I'm using the excellent gbm package in R to do multinomial classification, and my question is about feature selection.

After deciding the number of iterations using cross validation (for a given shrinkage and interaction.depth), do i need to re-run the model using only the 'important' features, or it will automatically do this feature selection for me?

In other words, after the initial fit, do i need to exclude the 'irrelevant' variables and re-fit the model?

Thanks!

EDIT: This question is more about the way the package and algorithm implementation works.

Best Answer

  • Would recommend the review article on gbm co-authored by Hastie. Good fundamental review of gbm and would trust more than my opinions. A working guide to boosted regression trees Journal of Animal Ecology 2008 http://avesbiodiv.mncn.csic.es/estadistica/bt1.pdf

  • Variable selection is one of strongest appeals of machine learning algorithms vs. traditional likelihood-based models. By having built in regularization a prior pre-specified models are not critical to model performance. Not sure if I agree with comment regarding irrelevant variables above.

  • One of the much quoted strengths of machine learning algorithms is that they can potentially utilize a large number of weakly important variables and thereby have an improve on prediction. If you eliminate a large number of predictors that each individually have limited incremental utility, you can cumulatively have a negative impact your model.

  • Usually the inclusion of irrelevant variables is not thought to negatively impact model prediction. Figure 15.7 in ESL. http://web.stanford.edu/~hastie/ElemStatLearnII/figures15.pdf

  • You thus don't have to remove variables from your model unless there are other reasons why you might want to (ease of implementation etc.).

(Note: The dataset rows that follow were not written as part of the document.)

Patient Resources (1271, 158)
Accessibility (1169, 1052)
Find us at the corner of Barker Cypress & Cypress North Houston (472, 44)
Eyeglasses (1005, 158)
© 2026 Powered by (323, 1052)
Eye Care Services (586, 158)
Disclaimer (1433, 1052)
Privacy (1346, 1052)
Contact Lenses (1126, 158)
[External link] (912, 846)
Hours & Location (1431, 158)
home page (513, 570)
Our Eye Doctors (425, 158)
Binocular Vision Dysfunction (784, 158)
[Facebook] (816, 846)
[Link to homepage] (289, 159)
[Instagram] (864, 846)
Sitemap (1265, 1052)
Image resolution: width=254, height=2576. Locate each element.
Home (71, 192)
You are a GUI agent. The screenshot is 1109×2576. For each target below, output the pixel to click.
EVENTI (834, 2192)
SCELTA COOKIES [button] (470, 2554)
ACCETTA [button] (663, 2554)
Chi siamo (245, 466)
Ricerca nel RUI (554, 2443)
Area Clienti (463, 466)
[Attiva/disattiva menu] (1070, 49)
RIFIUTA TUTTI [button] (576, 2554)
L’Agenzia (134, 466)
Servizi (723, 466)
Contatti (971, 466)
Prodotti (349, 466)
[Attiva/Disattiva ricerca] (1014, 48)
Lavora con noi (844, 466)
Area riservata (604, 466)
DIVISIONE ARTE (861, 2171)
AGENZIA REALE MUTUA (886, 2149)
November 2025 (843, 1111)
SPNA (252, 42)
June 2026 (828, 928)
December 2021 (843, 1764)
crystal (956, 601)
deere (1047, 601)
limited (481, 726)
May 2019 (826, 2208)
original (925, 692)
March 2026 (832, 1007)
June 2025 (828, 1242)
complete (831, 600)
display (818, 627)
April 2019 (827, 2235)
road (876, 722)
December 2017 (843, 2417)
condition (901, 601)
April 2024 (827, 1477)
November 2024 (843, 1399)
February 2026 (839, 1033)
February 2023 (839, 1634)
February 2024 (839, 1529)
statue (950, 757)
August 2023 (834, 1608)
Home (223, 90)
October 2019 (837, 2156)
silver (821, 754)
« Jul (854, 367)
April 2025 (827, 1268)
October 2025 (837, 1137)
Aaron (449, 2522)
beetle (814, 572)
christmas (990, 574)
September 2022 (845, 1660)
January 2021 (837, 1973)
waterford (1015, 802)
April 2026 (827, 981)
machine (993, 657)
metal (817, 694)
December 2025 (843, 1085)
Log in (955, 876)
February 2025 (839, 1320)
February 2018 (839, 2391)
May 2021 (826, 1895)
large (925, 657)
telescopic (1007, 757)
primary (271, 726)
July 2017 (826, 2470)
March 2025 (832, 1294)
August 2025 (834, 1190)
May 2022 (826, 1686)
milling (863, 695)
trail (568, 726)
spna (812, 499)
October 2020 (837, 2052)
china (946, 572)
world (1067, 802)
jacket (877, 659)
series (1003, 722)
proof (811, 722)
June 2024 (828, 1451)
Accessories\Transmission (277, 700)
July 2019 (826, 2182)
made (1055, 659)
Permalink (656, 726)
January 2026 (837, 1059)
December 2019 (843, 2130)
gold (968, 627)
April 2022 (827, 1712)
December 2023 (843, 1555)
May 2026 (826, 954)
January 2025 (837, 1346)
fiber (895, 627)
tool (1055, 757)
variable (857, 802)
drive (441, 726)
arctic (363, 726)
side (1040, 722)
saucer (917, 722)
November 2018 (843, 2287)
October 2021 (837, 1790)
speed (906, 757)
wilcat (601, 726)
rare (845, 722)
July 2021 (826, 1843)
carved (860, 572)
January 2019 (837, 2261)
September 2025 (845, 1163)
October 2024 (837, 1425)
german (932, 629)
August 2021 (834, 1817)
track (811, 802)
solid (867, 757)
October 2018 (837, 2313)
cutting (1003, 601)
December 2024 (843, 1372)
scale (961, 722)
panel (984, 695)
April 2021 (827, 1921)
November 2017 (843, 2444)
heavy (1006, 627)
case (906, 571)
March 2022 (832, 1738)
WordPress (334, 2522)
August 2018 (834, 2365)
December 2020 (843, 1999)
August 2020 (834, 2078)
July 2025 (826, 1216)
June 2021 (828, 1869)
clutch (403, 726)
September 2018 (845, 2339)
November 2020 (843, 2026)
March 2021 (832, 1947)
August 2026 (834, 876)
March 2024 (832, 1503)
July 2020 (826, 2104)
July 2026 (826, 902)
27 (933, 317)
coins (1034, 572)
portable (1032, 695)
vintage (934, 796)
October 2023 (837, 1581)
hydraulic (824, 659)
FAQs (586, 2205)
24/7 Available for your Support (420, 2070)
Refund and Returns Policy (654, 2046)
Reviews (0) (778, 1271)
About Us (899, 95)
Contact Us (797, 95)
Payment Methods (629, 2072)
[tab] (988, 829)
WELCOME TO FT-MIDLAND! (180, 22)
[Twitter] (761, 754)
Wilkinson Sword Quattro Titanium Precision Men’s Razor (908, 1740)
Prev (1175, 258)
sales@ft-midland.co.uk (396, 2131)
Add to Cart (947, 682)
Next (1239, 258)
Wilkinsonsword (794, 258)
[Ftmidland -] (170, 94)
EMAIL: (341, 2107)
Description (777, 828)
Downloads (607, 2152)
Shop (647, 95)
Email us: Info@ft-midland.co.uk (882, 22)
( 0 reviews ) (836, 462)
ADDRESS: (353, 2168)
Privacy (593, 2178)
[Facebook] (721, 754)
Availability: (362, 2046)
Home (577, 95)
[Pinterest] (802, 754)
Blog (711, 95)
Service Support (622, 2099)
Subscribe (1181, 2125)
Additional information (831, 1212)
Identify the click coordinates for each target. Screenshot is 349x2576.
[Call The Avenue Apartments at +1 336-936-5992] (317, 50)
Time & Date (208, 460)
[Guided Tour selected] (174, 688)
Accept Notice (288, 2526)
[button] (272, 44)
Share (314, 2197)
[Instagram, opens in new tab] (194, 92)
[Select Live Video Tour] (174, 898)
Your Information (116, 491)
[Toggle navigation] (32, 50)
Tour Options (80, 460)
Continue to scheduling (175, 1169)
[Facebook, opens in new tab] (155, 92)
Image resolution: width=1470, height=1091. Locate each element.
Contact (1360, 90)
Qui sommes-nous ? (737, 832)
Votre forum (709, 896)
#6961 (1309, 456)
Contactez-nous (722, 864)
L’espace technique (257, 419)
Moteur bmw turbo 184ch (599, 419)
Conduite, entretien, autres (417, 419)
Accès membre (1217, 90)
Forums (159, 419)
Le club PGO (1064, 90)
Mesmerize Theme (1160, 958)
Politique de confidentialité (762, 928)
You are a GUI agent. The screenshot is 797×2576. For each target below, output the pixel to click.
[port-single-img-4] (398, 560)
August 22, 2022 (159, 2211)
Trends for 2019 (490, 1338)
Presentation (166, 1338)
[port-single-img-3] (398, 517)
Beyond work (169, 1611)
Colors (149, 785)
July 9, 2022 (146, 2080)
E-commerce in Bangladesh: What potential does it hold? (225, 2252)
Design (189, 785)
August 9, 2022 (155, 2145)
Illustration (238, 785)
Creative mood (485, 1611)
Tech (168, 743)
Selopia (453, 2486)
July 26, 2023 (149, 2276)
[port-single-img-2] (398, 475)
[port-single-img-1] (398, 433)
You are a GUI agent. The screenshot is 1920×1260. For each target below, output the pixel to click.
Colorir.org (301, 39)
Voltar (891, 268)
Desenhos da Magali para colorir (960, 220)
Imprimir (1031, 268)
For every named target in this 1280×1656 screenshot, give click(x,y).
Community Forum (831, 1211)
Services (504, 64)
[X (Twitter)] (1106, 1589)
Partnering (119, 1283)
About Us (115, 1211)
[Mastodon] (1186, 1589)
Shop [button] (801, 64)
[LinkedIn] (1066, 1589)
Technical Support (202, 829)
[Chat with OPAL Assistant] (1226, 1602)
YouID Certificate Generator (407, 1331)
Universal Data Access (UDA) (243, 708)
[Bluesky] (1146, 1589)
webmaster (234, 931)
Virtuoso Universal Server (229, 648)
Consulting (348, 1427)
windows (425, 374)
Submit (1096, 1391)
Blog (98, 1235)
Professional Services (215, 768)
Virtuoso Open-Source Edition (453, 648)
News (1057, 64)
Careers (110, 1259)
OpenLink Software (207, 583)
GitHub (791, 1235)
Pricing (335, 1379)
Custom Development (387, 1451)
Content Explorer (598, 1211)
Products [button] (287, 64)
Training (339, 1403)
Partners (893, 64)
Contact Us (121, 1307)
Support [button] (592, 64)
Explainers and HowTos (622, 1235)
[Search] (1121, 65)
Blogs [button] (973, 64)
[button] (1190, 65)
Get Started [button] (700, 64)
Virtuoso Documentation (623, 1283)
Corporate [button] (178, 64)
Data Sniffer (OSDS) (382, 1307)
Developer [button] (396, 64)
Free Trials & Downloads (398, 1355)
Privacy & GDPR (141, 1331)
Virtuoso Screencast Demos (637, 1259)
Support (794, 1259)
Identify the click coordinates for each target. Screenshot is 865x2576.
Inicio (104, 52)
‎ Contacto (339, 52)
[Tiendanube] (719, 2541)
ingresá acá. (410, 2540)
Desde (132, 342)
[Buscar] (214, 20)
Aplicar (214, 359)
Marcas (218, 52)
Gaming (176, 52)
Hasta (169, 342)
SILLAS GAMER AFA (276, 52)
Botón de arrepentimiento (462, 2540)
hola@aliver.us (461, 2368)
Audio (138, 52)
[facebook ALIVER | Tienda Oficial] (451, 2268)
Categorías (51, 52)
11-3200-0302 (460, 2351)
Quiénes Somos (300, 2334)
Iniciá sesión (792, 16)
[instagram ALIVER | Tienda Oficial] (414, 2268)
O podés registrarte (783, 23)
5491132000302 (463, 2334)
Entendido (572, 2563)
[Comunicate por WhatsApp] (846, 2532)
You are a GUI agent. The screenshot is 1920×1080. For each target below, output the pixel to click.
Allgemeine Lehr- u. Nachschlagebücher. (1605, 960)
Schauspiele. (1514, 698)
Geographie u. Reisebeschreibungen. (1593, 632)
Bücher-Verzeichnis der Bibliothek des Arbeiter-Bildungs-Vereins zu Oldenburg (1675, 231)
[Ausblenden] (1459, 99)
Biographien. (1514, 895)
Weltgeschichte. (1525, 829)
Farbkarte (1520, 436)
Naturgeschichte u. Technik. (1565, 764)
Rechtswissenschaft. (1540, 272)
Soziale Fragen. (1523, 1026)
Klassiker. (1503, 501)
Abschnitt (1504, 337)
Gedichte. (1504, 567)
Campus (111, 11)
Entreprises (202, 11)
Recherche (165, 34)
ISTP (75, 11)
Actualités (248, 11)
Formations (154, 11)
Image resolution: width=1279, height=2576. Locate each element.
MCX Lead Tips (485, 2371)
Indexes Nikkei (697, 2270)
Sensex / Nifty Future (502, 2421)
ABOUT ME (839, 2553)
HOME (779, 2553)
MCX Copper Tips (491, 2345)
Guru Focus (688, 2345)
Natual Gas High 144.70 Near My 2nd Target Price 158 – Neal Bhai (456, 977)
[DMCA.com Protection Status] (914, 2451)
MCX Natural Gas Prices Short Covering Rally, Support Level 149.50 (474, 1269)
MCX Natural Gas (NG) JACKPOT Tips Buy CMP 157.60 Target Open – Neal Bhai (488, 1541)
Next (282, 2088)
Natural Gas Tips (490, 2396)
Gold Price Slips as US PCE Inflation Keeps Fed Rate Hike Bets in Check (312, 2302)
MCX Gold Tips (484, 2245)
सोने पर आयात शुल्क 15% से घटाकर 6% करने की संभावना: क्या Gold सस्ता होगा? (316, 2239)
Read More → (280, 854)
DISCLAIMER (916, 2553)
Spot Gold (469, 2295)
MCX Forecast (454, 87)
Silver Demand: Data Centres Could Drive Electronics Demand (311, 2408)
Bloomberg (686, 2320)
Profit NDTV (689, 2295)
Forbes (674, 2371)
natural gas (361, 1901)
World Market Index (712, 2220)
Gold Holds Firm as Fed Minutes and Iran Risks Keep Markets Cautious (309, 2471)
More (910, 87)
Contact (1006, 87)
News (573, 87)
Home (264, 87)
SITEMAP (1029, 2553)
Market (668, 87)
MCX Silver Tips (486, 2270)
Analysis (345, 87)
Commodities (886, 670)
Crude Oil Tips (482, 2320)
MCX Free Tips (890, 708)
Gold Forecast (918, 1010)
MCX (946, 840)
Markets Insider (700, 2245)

Edit - Would also add that most variable selection methods implicitly seek to find all relevant features rather than pasimonious feature set. Often the distinction isn't made as clearly as it could be. I haven't use the vsurf package, but I like the fact that it explicitly differeniates these two obejctives. Using importance measures is likely to give you an all relevant feature set, rather than a sufficient parsimonious set. But that may be good enough.